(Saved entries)
*****
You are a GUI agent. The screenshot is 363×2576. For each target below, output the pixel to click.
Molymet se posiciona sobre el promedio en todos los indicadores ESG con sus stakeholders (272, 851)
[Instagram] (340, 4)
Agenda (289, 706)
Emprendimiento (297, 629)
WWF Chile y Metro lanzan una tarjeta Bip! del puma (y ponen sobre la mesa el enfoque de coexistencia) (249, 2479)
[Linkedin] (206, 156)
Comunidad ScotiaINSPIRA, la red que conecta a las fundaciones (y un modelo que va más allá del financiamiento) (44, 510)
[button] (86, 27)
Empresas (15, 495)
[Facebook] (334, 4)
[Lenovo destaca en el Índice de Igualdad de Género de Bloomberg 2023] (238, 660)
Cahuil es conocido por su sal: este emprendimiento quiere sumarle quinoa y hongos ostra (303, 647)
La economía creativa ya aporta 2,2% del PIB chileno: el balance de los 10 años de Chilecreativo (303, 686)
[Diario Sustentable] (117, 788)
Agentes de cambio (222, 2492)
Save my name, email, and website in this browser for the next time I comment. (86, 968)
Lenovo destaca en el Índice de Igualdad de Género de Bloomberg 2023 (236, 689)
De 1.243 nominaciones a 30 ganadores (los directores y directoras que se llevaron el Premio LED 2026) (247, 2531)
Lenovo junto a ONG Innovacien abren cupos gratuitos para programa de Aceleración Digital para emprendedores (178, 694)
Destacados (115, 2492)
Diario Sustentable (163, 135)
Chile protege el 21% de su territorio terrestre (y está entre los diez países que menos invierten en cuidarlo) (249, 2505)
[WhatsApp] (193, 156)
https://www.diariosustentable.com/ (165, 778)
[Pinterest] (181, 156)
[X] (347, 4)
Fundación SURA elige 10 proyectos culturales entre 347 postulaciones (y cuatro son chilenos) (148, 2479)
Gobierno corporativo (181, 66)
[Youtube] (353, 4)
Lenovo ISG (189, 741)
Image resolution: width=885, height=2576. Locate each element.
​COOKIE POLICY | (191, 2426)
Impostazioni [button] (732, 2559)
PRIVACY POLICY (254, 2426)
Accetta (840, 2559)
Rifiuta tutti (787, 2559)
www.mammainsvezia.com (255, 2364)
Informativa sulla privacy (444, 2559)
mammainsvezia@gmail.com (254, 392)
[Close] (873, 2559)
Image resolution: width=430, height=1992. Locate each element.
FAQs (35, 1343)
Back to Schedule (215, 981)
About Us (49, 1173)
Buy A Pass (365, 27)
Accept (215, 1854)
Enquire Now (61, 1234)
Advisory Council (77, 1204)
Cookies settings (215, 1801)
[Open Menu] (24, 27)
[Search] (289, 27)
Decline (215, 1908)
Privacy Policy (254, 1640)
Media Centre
*****
What to work on:
Copy the lines above exactly. Start with the line containing "[Youtube] (353, 4)", end with the line containing "[Close] (873, 2559)", and include both.

Response box:
[Youtube] (353, 4)
Lenovo ISG (189, 741)
Image resolution: width=885, height=2576. Locate each element.
​COOKIE POLICY | (191, 2426)
Impostazioni [button] (732, 2559)
PRIVACY POLICY (254, 2426)
Accetta (840, 2559)
Rifiuta tutti (787, 2559)
www.mammainsvezia.com (255, 2364)
Informativa sulla privacy (444, 2559)
mammainsvezia@gmail.com (254, 392)
[Close] (873, 2559)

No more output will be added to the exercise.